Michelle Obama ganha plateia com 'bom dia' em português

Brasília - Em meio a estudantes de escolas públicas, Michelle Obama ganhou a plateia com um "bom dia", a única expressão que aprendera em português, lamentou. Logo depois chamou a atenção da filha mais velha, impressionada com o exemplo de uma das jovens líderes brasileiras, que aprendera a falar a palavra borboleta em 20 línguas diferentes: "Então, Malia, pelo menos em 20 línguas!"

Marta Salomon, de O Estado de S. Paulo

19 de março de 2011 | 14h09

Raquel Helen Silva, de 20 anos, que discursou antes da primeira dama dos Estados Unidos, contou que havia ficado órfã muito cedo, sempre estudara em escola pública e mudara a vida depois de participar de um programa de intercâmbio promovido pela embaixada norte-americana, de jovens embaixadores. "Comecei aprendendo a falar borboleta em uma língua, hoje falo em 20", contou Raquel. "A educação é uma arma importante", disse.

"Há um mito de quem cursa escola pública não tem acesso a nada: há professores e alunos interessados". Michelle usou o próprio exemplo, contou que não nascera em uma família rica, morou em apartamentos pequenos e dividia o quarto com o irmão. Disse que o marido também enfrentara dificuldades, inclusive nos estudos.

"Agora ele é esperto", comentou, provocando risos. "É preciso sonhar grande e realmente trabalhar duro e assumir riscos", conclamou, estimulando os jovens convidados para o encontro a serem "cidadãos do mundo". "Acredito que o futuro dos nossos países depende das relações entre as pessoas e os jovens".

ARY BARROSO - Sorriso quase permanente, Michelle Obama bateu palmas acompanhando o ritmo da composição de Ary Barroso "Isto aqui, ô ô, é um pouquinho de Brasil iá iá, deste Brasil que canta e é feliz, feliz, feliz", na apresentação de capoeira que se seguiu aos discursos, provocando a caçula Sasha e a filha mais velha, Malia.

Aparentemente mais tímida, ela batia palmas quase sem mexer as mãos. Sentada, com o mesmo vestido que usara na recepção pela presidente Dilma Rousseff um pouco antes, no Palácio do Planalto, a primeira-dama acompanhou com parte do corpo o ritmo da apresentação de um grupo de percussão formado só por mulheres. "Iuhuuuuu", "maravilhoso", exclamou, antes de cumprimentar cada um com um aperto de mãos e olhos nos olhos.

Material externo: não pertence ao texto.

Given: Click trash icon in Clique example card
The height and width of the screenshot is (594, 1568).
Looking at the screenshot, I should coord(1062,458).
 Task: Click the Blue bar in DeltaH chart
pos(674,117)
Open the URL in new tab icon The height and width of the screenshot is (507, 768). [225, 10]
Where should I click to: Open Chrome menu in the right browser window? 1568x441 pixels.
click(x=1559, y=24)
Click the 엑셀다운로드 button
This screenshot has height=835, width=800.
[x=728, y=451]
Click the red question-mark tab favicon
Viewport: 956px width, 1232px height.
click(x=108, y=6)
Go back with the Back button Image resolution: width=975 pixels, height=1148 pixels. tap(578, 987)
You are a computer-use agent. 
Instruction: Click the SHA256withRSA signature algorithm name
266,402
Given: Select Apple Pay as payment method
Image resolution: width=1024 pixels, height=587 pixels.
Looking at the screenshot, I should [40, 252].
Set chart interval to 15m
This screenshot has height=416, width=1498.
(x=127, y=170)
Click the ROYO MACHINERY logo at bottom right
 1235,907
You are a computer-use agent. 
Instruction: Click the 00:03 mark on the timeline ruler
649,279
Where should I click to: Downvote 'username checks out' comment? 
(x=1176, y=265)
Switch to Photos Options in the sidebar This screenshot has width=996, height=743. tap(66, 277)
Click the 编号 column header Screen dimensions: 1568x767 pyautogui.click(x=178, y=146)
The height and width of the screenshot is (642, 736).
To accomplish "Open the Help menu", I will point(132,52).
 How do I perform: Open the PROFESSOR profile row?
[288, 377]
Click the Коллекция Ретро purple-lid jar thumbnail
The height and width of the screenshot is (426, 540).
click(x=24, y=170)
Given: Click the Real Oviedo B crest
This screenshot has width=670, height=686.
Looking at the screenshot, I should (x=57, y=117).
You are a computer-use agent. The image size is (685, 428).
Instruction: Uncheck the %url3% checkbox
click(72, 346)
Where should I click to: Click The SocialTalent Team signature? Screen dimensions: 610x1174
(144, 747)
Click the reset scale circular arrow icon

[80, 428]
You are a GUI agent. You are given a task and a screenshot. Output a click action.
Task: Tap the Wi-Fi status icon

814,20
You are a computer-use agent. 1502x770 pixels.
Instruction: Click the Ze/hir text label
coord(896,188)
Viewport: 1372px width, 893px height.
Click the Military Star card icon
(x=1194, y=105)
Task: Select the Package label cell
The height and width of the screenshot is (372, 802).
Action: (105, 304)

O evento da agenda paralela de Michelle em um restaurante em Brasília não durou mais do que 35 minutos. Ela estava acompanhada pela mãe, Marian Robinson, e pela madrinha, Eleonor Kay Wilson. Lembrou ter prometido que viria ao Brasil a um grupo de jovens embaixadores brasileiros que visitou a Casa Branca no ano passado. Tentou reconhecer os meninos. Entre eles, Ícaro Nepomuceno, de 19 anos, morador da periferia de Manaus, já contava antes da chegada da primeira-dama: "Ela é muito gentil, educada, cativa pelo sorriso".